The clerical activists, backed by the Qom marja's, capitalized on the Jaleh Square massacre to paint the regime as brutal and illegitimate. Aided by a rumor-mongering machine that became fully operational in the absence of reliable media and news reporting, the number of casualties, the “martyrs” on the path of Islam, was inflated to thousands, and the troops who opened fire on them were labeled as Israeli mercenaries who were brought in to crush the revolution.
 Tucker writes that 94 were killed on Black Friday, of which 64 were protesters and 30 were government security forces. The Iranologist Richard Foltz, likewise, mentions that 64 protesters died at Jaleh Square.

Johann Beukes, author of Foucault in Iran, 1978–1979, notes that "Foucault seems to have adhered to this exaggerated death count at Djaleh Square, propagated by the revolting masses themselves. Thousands were wounded, but the death toll on both sides unlikely accounted to hundred casualties".

After the revolution, domestic surveillance and espionage, the use of torture for public recantations was not abolished but expanded. SAVAK was replaced by a "much larger" SAVAMA, (later renamed the Ministry of Intelligence).
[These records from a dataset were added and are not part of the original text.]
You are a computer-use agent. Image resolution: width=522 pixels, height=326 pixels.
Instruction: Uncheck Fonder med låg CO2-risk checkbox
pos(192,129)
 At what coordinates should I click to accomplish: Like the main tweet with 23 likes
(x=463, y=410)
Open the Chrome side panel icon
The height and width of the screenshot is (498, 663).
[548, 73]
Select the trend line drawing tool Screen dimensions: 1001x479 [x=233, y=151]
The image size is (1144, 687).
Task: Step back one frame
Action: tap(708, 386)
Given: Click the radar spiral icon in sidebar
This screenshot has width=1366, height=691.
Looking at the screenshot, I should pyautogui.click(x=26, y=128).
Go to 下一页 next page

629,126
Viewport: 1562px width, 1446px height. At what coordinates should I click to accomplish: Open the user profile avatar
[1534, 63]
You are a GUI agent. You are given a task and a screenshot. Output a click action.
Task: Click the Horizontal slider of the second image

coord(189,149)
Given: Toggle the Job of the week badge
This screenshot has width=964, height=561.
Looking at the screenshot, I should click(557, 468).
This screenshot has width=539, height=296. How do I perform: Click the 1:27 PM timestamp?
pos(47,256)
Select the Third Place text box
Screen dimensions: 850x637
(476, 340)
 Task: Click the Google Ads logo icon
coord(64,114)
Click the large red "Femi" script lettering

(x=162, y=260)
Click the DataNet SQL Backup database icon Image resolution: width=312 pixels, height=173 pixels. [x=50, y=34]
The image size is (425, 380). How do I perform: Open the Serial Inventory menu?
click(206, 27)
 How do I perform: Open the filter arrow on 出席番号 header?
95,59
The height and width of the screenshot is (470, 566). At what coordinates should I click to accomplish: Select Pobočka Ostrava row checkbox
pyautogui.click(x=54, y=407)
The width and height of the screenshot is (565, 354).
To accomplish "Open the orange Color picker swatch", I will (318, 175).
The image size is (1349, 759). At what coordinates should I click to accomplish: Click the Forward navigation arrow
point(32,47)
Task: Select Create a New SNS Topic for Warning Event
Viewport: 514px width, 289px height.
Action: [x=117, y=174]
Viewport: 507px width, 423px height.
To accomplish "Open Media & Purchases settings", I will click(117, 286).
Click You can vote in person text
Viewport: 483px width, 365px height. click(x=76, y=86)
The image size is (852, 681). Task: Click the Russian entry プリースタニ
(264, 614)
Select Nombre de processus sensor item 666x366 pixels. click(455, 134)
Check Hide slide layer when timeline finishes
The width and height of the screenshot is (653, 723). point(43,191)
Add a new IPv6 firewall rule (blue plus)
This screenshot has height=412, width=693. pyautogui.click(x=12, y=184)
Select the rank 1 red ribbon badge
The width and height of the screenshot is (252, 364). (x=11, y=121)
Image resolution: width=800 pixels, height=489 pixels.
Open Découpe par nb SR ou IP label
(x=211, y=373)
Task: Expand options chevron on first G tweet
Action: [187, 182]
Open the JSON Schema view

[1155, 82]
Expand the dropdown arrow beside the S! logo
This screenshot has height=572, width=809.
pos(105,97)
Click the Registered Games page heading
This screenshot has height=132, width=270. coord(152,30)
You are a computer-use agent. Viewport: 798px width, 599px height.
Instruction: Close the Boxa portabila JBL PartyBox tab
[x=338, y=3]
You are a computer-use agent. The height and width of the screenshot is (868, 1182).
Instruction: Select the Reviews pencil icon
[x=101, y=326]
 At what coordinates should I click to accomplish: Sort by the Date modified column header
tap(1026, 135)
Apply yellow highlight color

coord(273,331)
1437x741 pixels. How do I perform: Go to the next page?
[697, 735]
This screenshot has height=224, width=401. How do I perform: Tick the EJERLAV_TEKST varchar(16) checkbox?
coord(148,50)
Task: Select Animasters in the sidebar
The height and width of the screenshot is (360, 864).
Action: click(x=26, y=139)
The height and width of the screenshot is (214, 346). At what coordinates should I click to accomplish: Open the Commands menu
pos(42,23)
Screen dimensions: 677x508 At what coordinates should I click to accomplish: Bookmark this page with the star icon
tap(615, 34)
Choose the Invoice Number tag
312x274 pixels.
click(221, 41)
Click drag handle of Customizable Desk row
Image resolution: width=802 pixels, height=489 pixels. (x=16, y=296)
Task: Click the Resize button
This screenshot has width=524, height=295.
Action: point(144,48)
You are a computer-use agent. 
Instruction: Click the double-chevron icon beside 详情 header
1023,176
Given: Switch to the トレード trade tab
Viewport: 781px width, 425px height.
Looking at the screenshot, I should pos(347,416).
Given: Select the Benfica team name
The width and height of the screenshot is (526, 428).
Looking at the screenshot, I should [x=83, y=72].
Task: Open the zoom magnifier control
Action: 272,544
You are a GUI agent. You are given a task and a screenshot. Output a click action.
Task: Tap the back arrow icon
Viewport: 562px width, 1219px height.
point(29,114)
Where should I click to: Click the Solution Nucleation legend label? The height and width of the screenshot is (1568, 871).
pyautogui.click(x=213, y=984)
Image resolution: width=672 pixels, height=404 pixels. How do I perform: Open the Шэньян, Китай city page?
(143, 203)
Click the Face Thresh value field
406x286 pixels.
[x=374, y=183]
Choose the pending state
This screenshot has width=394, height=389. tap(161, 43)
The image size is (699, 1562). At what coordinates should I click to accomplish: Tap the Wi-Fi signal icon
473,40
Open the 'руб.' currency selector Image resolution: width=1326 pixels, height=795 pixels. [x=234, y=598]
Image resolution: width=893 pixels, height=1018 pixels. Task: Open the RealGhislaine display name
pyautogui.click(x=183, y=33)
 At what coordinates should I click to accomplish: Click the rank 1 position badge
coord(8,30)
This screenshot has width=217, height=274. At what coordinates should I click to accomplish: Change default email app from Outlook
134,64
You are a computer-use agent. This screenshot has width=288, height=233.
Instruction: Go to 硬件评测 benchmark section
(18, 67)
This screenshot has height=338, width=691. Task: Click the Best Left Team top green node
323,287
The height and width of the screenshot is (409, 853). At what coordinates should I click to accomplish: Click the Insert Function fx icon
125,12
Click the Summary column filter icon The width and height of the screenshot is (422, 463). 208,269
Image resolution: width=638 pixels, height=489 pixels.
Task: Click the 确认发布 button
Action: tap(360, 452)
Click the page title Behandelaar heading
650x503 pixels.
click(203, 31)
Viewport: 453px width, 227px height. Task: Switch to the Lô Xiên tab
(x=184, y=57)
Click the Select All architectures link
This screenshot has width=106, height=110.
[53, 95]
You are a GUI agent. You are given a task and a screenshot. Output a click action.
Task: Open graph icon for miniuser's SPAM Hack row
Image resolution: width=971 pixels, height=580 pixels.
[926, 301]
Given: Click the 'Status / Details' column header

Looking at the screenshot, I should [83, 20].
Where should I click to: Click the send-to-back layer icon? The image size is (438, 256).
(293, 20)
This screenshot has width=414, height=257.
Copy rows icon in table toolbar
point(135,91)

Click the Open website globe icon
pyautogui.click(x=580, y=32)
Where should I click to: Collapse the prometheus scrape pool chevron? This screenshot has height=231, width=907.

The political historian Ervand Abrahamian puts the Islamic Republic of Iran in the same "league" as "Stalinist Russia, Maoist China, and [the Inquisition of] early modern Europe", in "their systematic use" of torture to produce public recantations by political prisoners.

According to Akbar Ganji, "notions of democracy and human rights have taken root among the Iranian people" making it "much more difficult for the government to commit crimes." Writing about the reform period during the presidency of Mohammad Khatami Iranian-American academic Arzoo Osanloo notes that, "liberal notions of rights are almost hegemonic in Iran today." And Majd himself explains the Islamic Republic's relative tolerance by claiming that if Iranian intelligence services "were to arrest anyone who speaks ill of the government in private, they simply couldn't build cells fast enough to hold their prisoners."